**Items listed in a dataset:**
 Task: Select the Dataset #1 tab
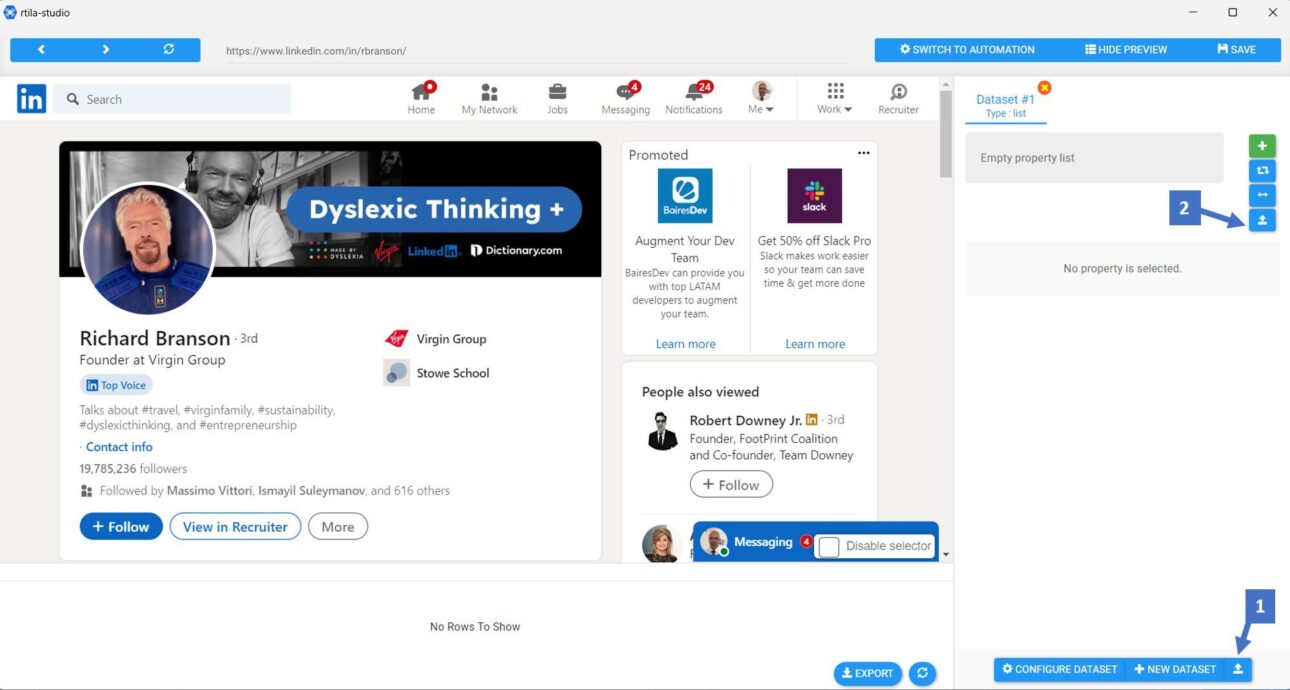click(x=1005, y=105)
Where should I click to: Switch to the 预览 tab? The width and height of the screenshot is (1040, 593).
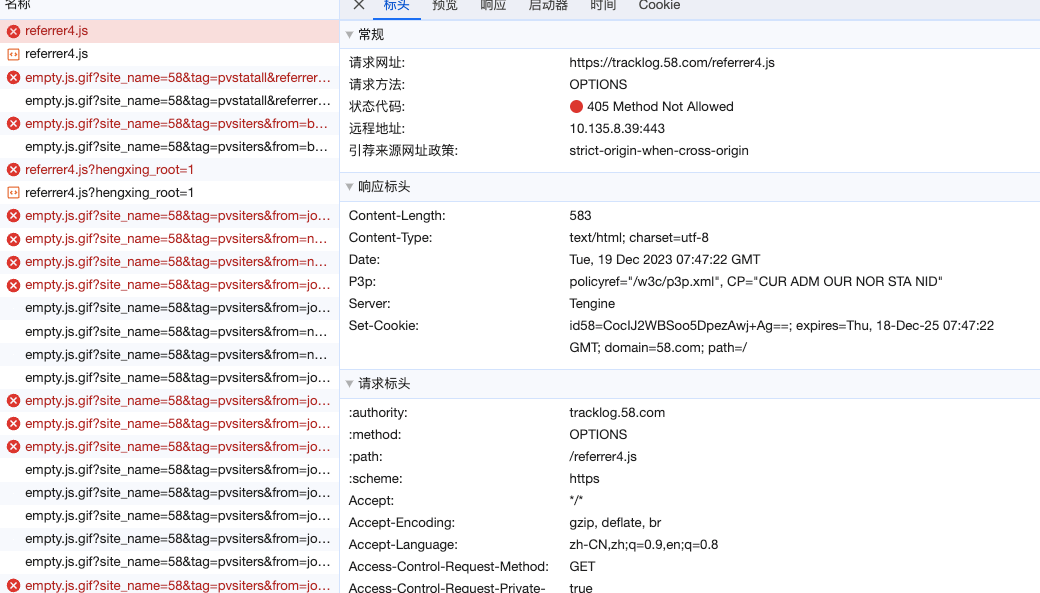click(x=445, y=6)
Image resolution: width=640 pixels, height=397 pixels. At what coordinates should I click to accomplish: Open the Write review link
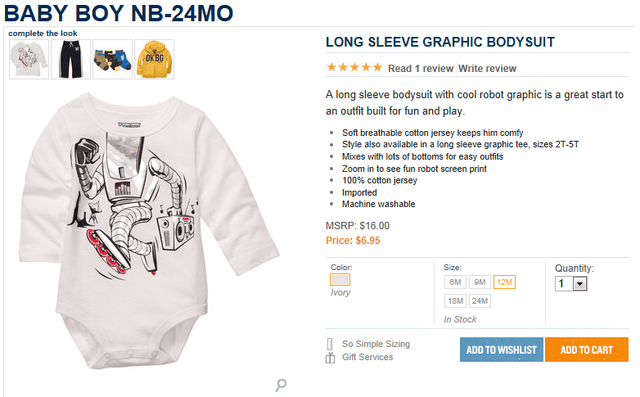pos(487,69)
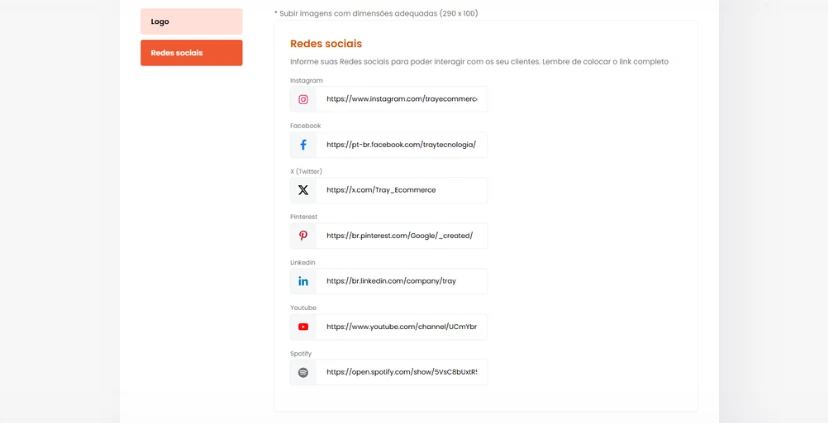Click the Pinterest logo icon
This screenshot has height=423, width=828.
coord(303,236)
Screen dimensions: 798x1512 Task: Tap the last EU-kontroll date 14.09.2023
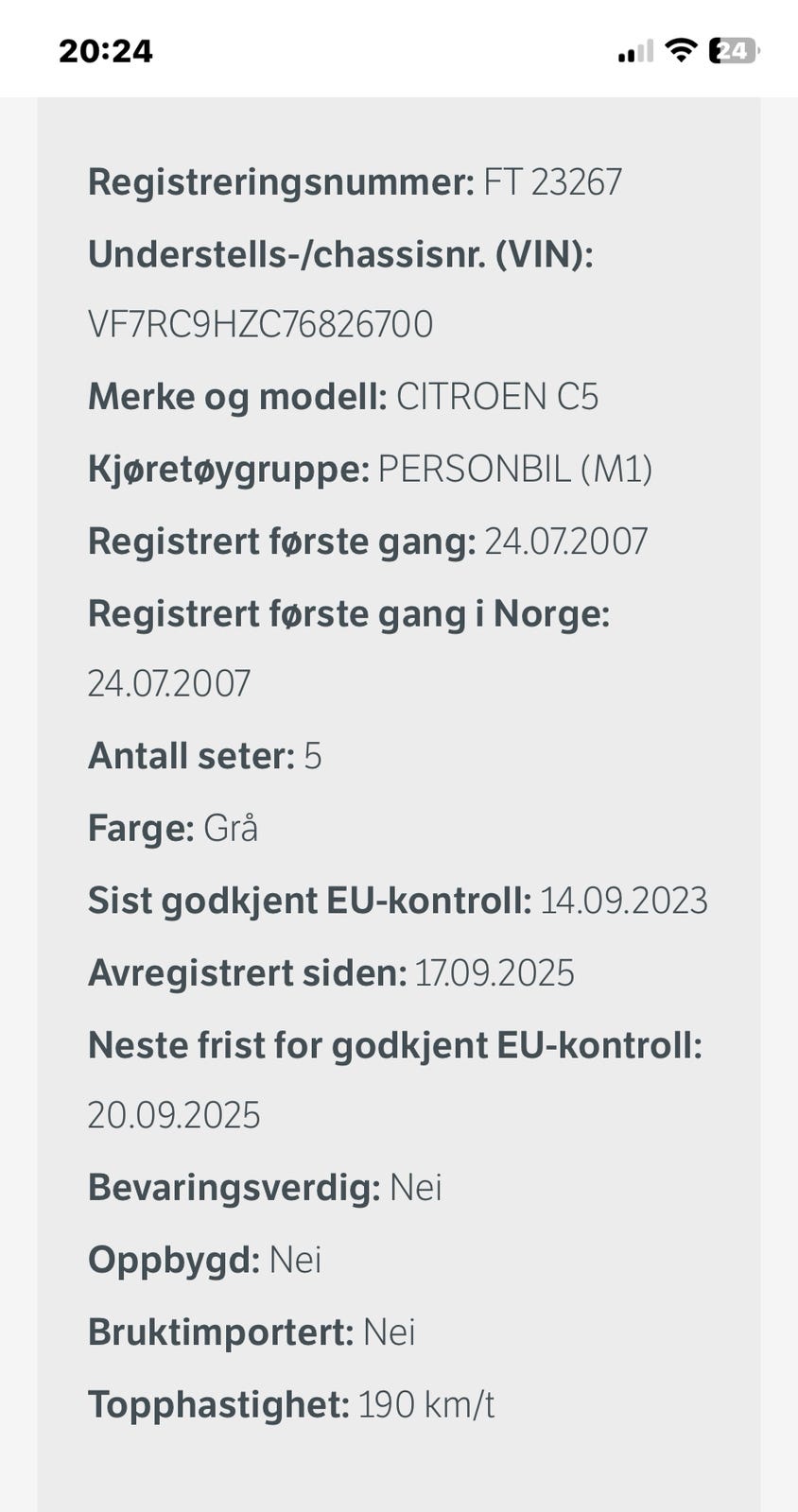[x=624, y=901]
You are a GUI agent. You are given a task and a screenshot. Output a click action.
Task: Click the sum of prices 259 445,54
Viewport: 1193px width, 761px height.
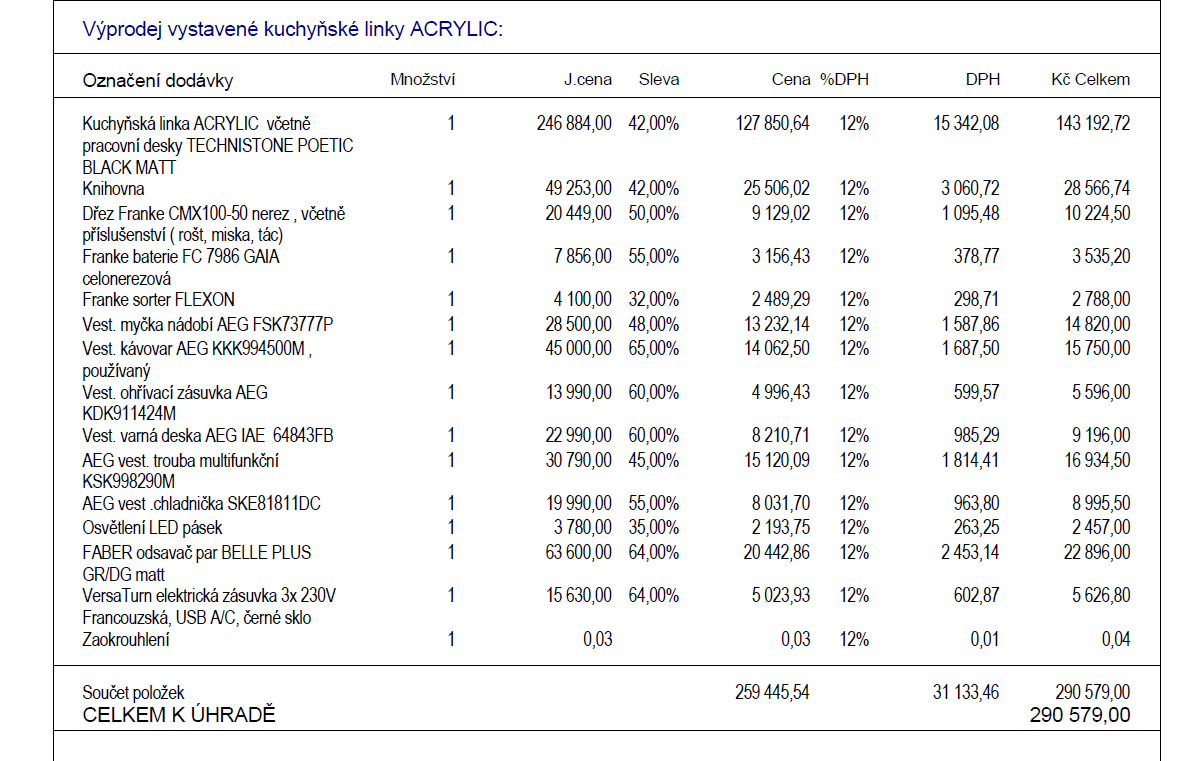coord(772,692)
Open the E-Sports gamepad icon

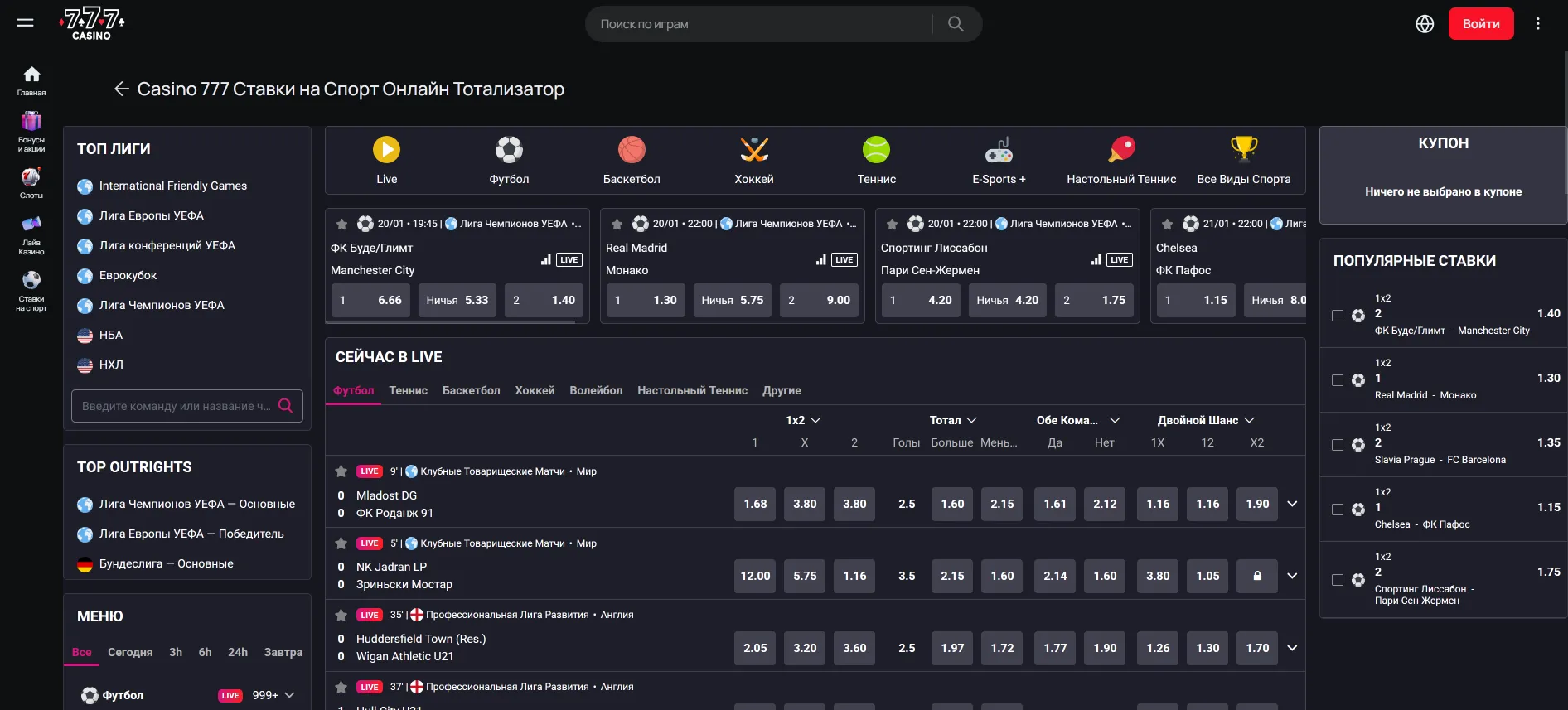[x=999, y=151]
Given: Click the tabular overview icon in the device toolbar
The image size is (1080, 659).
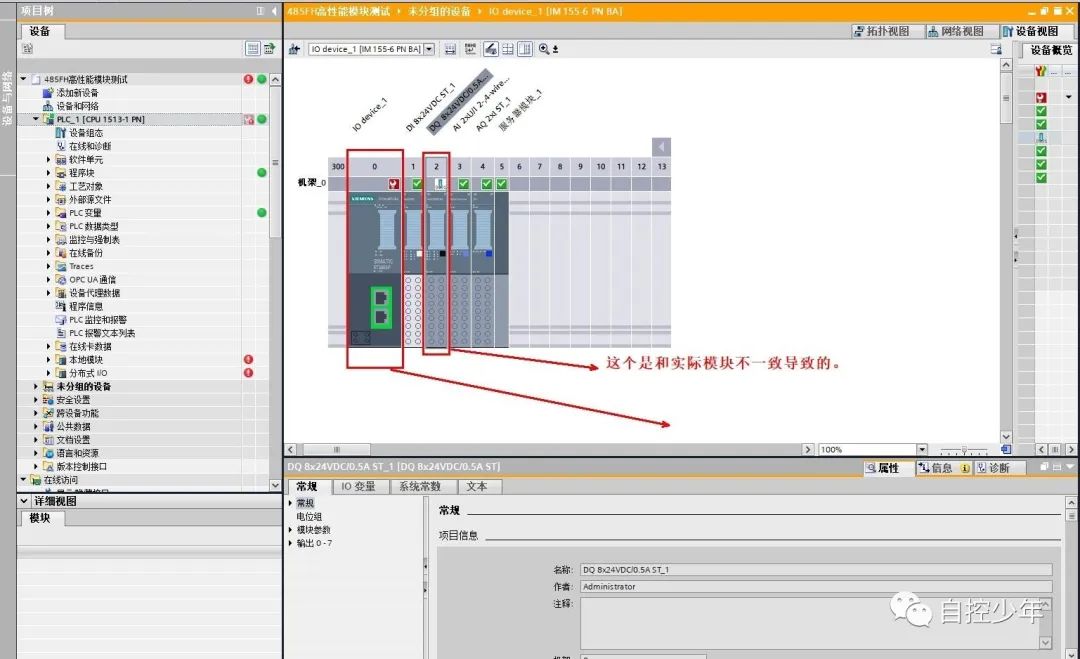Looking at the screenshot, I should (x=507, y=49).
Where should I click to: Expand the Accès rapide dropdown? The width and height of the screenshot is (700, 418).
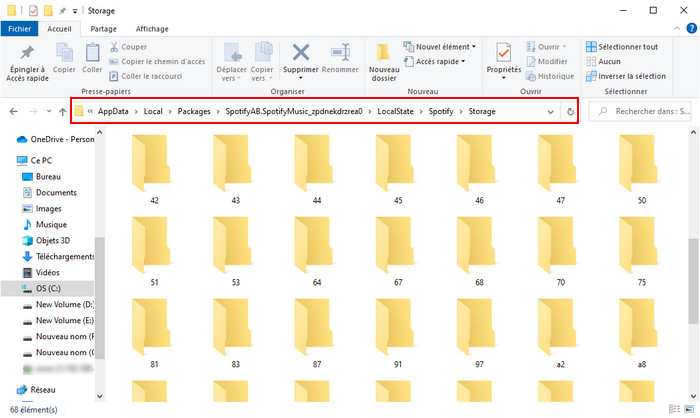click(438, 60)
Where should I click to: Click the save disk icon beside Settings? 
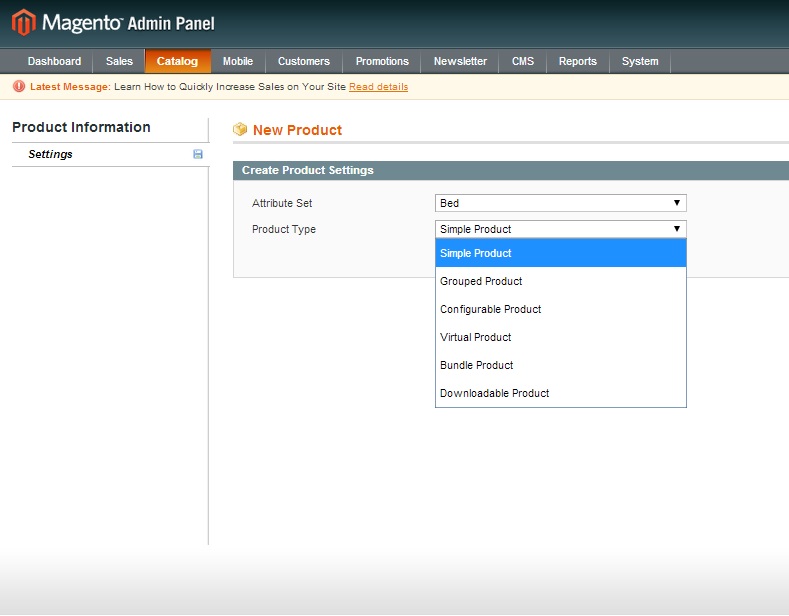point(197,154)
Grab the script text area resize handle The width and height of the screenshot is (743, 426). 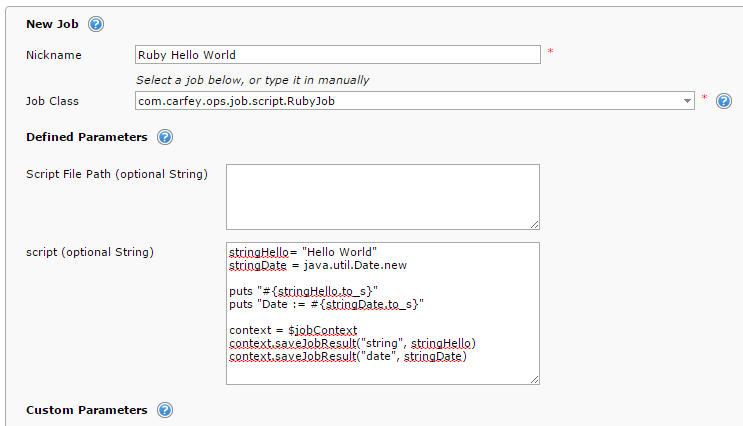534,379
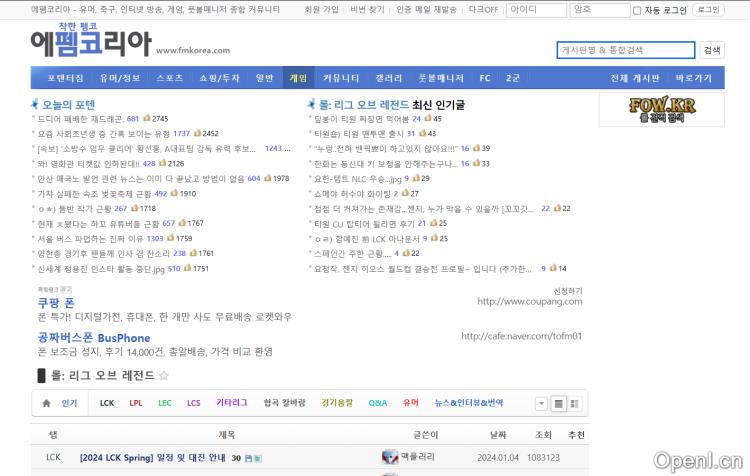The width and height of the screenshot is (750, 476).
Task: Click the 게시판명 & 통합검색 search field
Action: (625, 49)
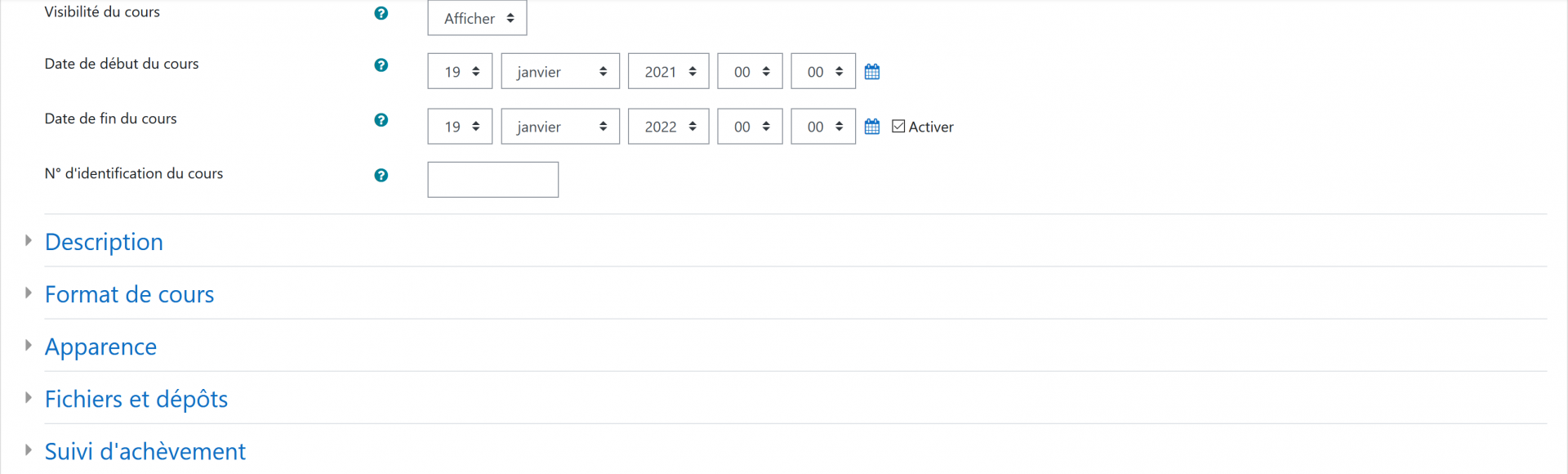Open help for N° d'identification du cours
The height and width of the screenshot is (474, 1568).
[381, 176]
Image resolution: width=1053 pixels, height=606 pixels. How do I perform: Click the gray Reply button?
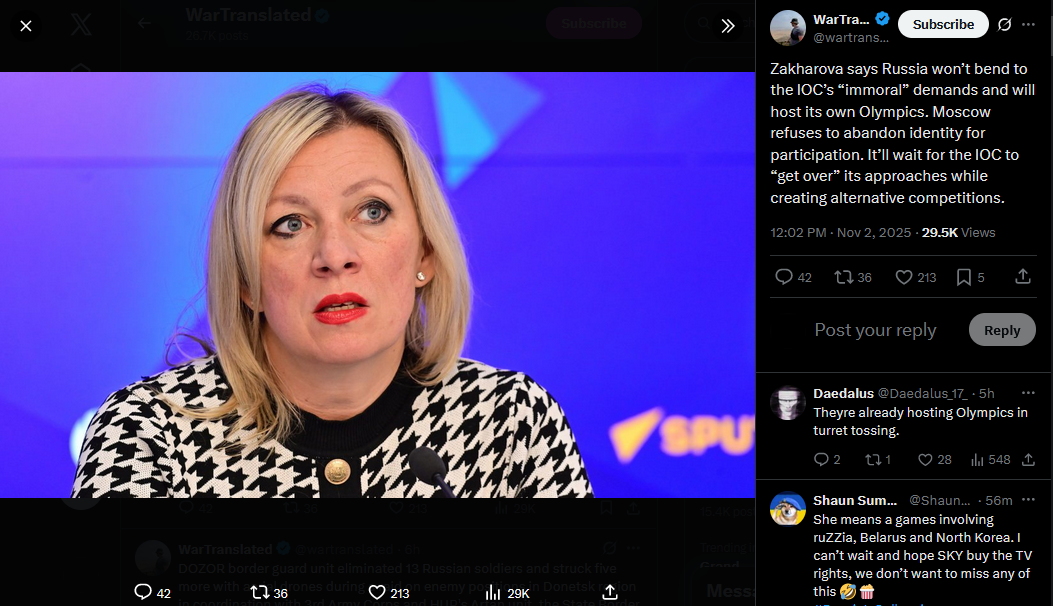pyautogui.click(x=1002, y=330)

**Exercise requirements:**
Reproduce the records exactly, starting with their first line and ending with the line that contains "Given: Click the", though pictures should be dropped.

**Task response:**
 Task: Select the Dataset #1 tab
click(x=1005, y=105)
Where should I click to: Switch to the 预览 tab? The width and height of the screenshot is (1040, 593).
click(x=445, y=6)
Image resolution: width=640 pixels, height=397 pixels. At what coordinates should I click to accomplish: Open the Write review link
pos(487,69)
Click the Pinterest logo icon
This screenshot has height=423, width=828.
coord(303,236)
Screen dimensions: 798x1512 Task: Tap the last EU-kontroll date 14.09.2023
[x=624, y=901]
You are a GUI agent. You are given a task and a screenshot. Output a click action.
Task: Click the sum of prices 259 445,54
Viewport: 1193px width, 761px height.
coord(772,692)
Open the E-Sports gamepad icon

[x=999, y=151]
Given: Click the tabular overview icon in the device toolbar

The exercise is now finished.